USGC Board Reviews Council Market Development Activities In West Africa

U.S. Grains Council (USGC) leaders closed out a successful year with a trip to Senegal last month to examine the results of recent training and market development programs the Council has sponsored over the past five years, to learn more about the local agricultural industry and relevant domestic policies and to understand how the Council can continue to support economic growth in the region.

USGC Chairman Brent Boydston was joined by USGC Vice Chairwoman Verity Ulibarri; USGC Secretary-Treasurer Mark Wilson; USGC Past Chairman Josh Miller; USGC President and CEO Ryan LeGrand; USGC Senior Director of Global Strategies Kurt Shultz; USGC Director for Europe, the Middle East and Africa (EMEA) Ramy Taieb and USGC Deputy Directors for EMEA Mohamed Salah Bouthour and Ana Maria Ballesteros.

“This is an important opportunity for both our staff and board members to take a closer look at the Council’s training programs in West Africa and evaluate successes and growth points for the future,” Boydston said. “By conducting these meetings, the Council can better establish a long-term strategy that will benefit farmers, agribusinesses and consumers here in Senegal and strengthen long-term export markets in West Africa for U.S. producers in the process.”
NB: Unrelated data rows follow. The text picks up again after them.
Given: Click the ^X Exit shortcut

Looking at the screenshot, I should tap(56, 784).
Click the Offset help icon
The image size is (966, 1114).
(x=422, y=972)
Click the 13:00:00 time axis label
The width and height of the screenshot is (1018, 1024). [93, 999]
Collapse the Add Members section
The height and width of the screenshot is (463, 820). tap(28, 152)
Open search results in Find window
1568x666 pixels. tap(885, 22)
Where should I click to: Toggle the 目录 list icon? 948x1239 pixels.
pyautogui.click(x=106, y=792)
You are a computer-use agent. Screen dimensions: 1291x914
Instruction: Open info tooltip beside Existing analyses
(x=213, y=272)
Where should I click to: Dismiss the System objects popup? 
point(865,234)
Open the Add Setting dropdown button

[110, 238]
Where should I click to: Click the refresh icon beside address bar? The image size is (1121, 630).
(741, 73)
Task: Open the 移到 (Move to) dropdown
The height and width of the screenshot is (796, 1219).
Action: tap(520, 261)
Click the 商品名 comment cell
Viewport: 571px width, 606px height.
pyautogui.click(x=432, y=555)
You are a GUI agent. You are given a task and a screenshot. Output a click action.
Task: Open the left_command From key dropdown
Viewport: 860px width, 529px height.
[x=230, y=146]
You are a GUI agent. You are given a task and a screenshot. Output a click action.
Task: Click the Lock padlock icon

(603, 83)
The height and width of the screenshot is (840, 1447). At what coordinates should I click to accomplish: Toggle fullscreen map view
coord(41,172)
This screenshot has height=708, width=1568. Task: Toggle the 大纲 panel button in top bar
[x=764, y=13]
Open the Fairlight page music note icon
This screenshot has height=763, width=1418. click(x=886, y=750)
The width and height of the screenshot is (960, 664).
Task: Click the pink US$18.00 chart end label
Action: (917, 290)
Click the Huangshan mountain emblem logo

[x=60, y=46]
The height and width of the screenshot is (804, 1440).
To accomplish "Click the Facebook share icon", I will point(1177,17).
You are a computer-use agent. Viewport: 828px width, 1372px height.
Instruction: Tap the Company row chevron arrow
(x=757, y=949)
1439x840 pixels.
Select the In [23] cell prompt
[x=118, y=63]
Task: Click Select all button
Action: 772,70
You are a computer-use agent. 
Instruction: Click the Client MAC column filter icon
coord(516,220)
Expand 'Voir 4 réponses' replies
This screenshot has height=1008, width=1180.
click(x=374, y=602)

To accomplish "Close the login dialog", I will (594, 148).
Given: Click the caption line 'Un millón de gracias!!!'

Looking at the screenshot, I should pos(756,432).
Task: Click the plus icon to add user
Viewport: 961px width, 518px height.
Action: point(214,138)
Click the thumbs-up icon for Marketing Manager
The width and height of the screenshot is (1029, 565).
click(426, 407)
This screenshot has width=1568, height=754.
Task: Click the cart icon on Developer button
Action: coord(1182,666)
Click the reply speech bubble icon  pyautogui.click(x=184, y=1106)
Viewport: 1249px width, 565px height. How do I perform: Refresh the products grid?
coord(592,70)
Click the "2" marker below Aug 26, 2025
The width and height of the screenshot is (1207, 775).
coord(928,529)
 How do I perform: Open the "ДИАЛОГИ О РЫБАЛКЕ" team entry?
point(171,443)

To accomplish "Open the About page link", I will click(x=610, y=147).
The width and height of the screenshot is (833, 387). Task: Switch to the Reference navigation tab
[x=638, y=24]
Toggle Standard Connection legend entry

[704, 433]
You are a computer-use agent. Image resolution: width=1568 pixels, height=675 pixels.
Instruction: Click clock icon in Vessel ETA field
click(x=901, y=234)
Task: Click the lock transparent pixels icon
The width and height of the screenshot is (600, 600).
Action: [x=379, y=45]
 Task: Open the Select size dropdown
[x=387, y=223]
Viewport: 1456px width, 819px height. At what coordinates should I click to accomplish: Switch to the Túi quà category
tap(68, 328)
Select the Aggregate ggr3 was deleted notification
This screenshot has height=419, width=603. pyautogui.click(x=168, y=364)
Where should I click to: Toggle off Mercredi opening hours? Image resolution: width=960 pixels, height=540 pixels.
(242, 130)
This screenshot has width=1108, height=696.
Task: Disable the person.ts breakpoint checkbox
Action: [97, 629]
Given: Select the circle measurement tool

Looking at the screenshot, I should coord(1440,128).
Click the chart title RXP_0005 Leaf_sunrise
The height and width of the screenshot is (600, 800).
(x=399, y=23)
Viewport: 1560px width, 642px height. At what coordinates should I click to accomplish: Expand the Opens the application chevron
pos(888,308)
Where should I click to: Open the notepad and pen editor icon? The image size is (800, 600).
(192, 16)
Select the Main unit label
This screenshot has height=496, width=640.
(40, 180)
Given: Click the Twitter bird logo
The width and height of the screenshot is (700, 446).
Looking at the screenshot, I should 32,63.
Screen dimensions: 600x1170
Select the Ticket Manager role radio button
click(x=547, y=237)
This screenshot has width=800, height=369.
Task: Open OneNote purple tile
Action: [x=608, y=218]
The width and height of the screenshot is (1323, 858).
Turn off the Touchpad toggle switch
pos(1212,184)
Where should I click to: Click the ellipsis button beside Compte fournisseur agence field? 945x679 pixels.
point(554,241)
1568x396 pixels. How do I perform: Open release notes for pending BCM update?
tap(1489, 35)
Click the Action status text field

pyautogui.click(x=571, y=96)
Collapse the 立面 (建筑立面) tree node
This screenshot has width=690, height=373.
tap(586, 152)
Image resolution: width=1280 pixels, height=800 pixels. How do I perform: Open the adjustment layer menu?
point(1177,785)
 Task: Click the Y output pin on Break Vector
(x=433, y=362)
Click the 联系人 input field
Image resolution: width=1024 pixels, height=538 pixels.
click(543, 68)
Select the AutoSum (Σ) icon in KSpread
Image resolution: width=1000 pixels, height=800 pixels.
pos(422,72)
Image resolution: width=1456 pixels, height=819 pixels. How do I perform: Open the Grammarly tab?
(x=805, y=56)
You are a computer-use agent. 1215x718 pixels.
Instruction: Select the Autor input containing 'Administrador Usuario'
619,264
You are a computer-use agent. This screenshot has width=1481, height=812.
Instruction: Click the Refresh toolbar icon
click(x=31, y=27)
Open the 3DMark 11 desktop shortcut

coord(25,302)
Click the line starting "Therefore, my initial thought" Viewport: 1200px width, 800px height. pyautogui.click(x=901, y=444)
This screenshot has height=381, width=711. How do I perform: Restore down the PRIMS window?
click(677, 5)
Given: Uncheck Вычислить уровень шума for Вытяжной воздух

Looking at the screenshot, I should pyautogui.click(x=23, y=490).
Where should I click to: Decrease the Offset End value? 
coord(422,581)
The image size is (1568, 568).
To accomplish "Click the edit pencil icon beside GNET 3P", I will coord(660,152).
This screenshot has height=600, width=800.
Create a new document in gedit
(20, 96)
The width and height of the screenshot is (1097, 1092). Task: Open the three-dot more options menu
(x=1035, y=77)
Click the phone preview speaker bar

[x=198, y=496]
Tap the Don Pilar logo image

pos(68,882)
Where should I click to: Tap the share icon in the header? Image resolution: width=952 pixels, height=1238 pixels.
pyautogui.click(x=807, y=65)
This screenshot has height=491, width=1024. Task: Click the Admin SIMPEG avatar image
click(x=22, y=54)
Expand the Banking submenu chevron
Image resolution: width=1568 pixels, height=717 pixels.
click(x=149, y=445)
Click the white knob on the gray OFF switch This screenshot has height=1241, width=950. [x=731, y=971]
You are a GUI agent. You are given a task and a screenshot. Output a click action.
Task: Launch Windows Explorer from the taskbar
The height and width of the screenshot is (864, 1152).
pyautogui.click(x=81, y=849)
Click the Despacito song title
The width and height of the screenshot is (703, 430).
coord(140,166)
The delegation met with USDA officials, domestic feed producers and poultry farmers in Dakar to better understand their working practices and the demands of the Senegalese market. The team then visited with several past poultry industry trainees to see how they had applied the lessons learned in training to improve their business practices.

The group also met with feed industry representatives who had gone through training at the Council Feed Training Center in Tunis, Tunisia, and, as a result, started importing U.S. distiller’s dried grains with solubles (DDGS).

The visit concluded with discussions with the Senegalese Ministry of Livestock to gain a different perspective on the agriculture industry’s needs to support the region’s rapid growth and what the Council and its collaborators can provide and strategic planning meetings as the Council prepares to ramp up its programs in West Africa over the next five years, building on the successes of past programming.

“I really appreciate the diverse group of industry stakeholders we were able to speak with during our time here, from individual farmers all the way up to government officials,” Boydston said. “This ensures that the Council sees the full picture in this market and can tailor its work to assist each working part of the Senegalese agricultural industry.”